● **Текст**:
········

Театральная секция ГАХН. История идей и людей. 1921–1930 — страница 27 из 155

[315].

Кто-то из обсуждавших «Ревизора» повторяет сказанное ранее, не развивая мысли. Кто-то – как Волков – продолжает размышлять, двигаясь дальше, переписывает, додумывает, предлагает все новые идеи, ассоциации, соображения и параллели.

5 января Волков оставляет запись в документах секции:

«Протоколы „Ревизора“.

1. Надо переписать, оставив поля в ½ страницы для заметок говоривших.

2. Предложить каждому из говоривших внести на поля свои исправления и дополнения.

3. Настоящий текст считать официальным протоколом. Текст с исправлениями рассматривать как материал для будущих работ секции по „Ревизору“»[316].

Что становится понятным после прочтения этих стенограмм? Что именно первая редакция спектакля, показанная на генеральной репетиции 8 декабря, то есть накануне премьеры, по общему мнению, была проявлением авторской воли Мейерхольда, «чистым режиссерским произведением». Что режиссер видоизменил гоголевскую пьесу чуть ли не до неузнаваемости – так, что даже искушенных театралов – таких, как Марков, – поразил мрачный и незнакомый «Ревизор» (из‐за перекомпоновок и вставок в текст, ввода новых персонажей и до неузнаваемости переменившихся старых). Марков увидел в спектакле отражение тяжелых, даже отвратительных реалий современного быта. Волков говорил, что в этом спектакле Мейерхольд «хотел плакать», а зритель, ожидавший привычного и облегченного гоголевского комизма, не был готов к восприятию трагического Гоголя и не захотел присоединиться к нему. И – что спектакль генеральной репетиции 8 декабря зрителя оставил равнодушным, а немалую часть критики возмутил.

На обсуждении были попытки провести рискованные параллели с современностью и оценить идеологическую направленность творчества режиссера (это сделал Марков), дать формальный анализ произведения (Волков, Филиппов, Сахновский), наконец, предложить интерпретацию художественной задачи режиссера.

········

● **Состав данных**:
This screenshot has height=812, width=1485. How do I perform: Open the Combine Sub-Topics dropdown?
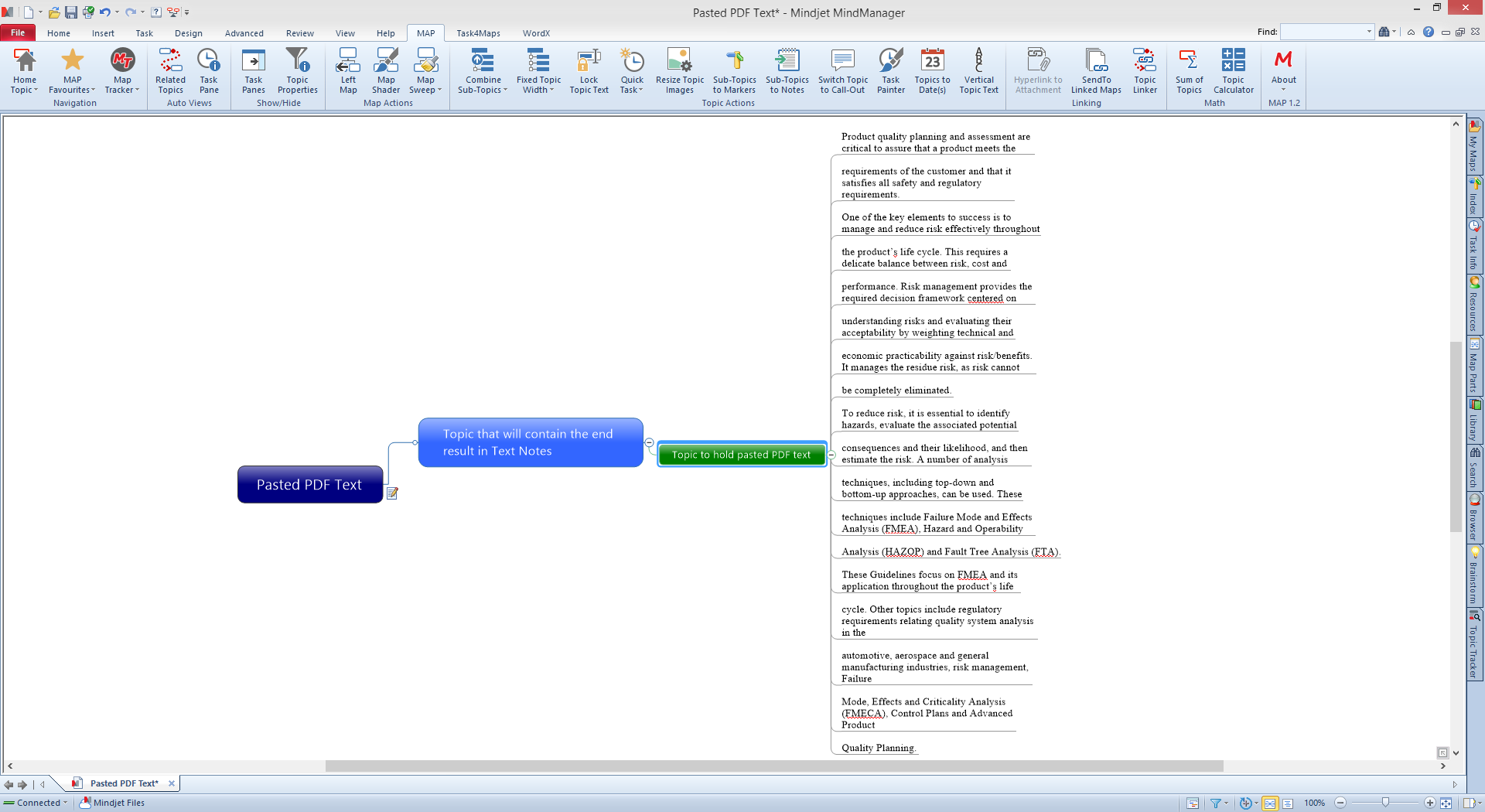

········

● **Условие задания**: Воспроизведите дословно отрывок из текста об обсуждении «Ревизора»: начните с фрагмента, где есть слова «5 января Волков оставляет», и остановитесь после слов «исправления и дополнения.». Данные здесь никакой роли не играют.

● **Письменное решение**:
5 января Волков оставляет запись в документах секции:

«Протоколы „Ревизора“.

1. Надо переписать, оставив поля в ½ страницы для заметок говоривших.

2. Предложить каждому из говоривших внести на поля свои исправления и дополнения.